Music Can Keep Your Brain Young

The Tunedly Team

Music is, has always been, and will always be a vital segment of human existence. Its ability to control to a large extent human emotions cannot be underemphasized. Music can make us happy, sad, grateful, appreciative, and a whole lot more. It resonates with our feelings at various points in our lives and thus is very important to our daily struggle. Music also has the ability to motivate and demoralize people depending on what kind they listen to. Many cultural revolutions are backed hugely by music. Even soldiers have war songs they march on to. As such, music is a vital part of human existence and its influence can not be overlooked in any way.

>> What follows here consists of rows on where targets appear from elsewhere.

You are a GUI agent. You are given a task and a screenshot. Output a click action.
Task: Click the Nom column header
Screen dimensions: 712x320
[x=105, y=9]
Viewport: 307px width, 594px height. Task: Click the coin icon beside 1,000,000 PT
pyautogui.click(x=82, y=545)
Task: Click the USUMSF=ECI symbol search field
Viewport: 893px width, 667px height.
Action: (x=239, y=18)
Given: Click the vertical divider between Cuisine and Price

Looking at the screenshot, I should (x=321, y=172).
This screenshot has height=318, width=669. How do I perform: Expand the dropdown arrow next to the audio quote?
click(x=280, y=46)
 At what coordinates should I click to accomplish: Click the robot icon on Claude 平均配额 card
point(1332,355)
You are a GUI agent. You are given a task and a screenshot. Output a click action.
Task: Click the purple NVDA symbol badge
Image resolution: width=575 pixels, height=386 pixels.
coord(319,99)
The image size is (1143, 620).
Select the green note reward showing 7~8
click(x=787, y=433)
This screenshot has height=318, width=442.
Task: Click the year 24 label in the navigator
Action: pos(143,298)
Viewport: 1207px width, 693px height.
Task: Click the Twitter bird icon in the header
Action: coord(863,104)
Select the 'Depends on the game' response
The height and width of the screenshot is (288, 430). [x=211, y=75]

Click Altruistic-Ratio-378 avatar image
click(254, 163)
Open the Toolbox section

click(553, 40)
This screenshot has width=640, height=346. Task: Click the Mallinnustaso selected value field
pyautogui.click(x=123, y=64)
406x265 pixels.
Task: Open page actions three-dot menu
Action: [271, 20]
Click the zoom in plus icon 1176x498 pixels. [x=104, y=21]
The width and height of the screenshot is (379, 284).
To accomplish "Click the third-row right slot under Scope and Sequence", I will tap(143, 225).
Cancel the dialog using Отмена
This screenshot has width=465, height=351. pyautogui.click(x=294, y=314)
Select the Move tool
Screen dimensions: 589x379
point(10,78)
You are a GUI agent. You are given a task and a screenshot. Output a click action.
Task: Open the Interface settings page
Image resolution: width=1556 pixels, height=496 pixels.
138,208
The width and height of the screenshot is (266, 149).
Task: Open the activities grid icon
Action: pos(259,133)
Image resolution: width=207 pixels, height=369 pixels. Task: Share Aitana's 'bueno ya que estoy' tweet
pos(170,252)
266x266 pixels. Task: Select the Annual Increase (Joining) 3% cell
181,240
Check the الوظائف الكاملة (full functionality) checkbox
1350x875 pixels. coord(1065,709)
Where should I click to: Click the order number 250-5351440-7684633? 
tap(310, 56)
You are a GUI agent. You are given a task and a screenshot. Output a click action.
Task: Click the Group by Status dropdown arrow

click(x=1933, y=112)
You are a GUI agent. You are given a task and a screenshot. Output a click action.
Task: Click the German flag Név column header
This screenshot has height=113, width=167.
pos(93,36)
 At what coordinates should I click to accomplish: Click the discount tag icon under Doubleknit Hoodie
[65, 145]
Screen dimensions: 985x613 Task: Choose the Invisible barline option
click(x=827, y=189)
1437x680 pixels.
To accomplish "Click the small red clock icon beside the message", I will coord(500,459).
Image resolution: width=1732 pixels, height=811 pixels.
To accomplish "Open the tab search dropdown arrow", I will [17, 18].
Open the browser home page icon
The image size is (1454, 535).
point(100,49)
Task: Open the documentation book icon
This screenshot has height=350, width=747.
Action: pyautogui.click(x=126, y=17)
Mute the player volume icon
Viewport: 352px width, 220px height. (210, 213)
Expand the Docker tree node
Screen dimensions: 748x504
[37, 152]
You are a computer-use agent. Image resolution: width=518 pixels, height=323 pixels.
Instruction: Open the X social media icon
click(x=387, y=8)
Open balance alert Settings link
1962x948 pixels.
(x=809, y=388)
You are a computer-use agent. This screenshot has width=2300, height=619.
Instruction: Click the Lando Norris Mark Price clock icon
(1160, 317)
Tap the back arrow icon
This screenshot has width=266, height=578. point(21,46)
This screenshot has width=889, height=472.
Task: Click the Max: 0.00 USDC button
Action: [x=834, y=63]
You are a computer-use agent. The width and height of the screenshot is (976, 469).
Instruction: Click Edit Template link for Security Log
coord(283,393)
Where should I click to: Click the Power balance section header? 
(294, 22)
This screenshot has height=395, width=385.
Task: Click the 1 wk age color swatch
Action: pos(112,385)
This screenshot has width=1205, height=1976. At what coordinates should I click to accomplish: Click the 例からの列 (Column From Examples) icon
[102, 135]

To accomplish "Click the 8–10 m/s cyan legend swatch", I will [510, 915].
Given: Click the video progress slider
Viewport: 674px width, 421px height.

Experiments and scientific research has also been able to show that music influences are far beyond just emotional control. Music’s usefulness to humans has also been likened to the importance exercise holds in a man’s life. Exercises keep the human body firm and in tone. Muscles are maintained and built by constant exercising activities which over time help to keep the body fit and young, even in old age. Similarly, it has been shown that music has the same capabilities of keeping a very vital part of the human body young, active, and fit, even in declining ages. The human brain, according to an otolaryngologist at John Hopkins, has very few things that can stimulate it as music can.

Music, the already mighty and powerful human assistance to cases like anxiety, blood pressure, lack of quality sleep, emotional pain, mental in-alertness, and even memory loss, has been described as a great tool in keeping the brain engaged throughout an aging process. Listening to music or playing music, is a vital total brain workout.

In an article from Hopkins Medicine, an insight into how the brain works with music helps to draw this conclusion of music’s importance to brainpower longevity. When listening to music from a music player, the player transmits vibrations through the air into the ear canal, which then tickles the eardrum and gets transformed into an electrical signal that travels through the auditory nerves into the brain stem. It is at the brain stem the sound is reassembled into a form we then interpret as music in our brains.

Making music is also widely known for its effect on cognitive development and as a potential rehabilitative and restorative therapy for brain dysfunctions. A research article investigating the ability of music-making to protect the brain as it ages showed results that reiterate the importance of music in keeping the human brain young and active. Three groups of individuals, Non-Musicians, Amateur Musicians, and Professionals were examined.

The results showed that non-musicians had an older brain than professional musicians, who in turn had an older brain than amateur musicians, noting that amateur musicians have a younger brain, mostly because they engage in other activities and are not as intensely involved in music as professionals who may well just be only engaging in music activities.

Multiple studies have also shown that a life of creating music mitigates age-related decline in the auditory brain. Music specifically strengthens the aspects of sound processing that are hallmarks of auditory aging. Older adults have slower neural responses to speech than younger adults but the brains of older adult musicians pick up the details of speech sounds as quickly as those of young, non-musician adults.

From all that has been cited, music definitely helps to keep the brain young. Research all over the world has endlessly shown its ability and there have been recommendations on how to help make sure we get the best out of music’s magic power. One of such is listening to music that is more recent than we are. New music genres and styles challenge the brain and sound unpleasant initially. But over time we get used to them and feel the vibe that the newer generation of people enjoys in them.

Also, playing older songs from the past helps to revive our old and long-forgotten memories as music is usually a timestamp in the lifetime of humans. Finally, engaging in music training, no matter how little is also very vital in keeping our cognitive abilities sharp and our brain as young as ever.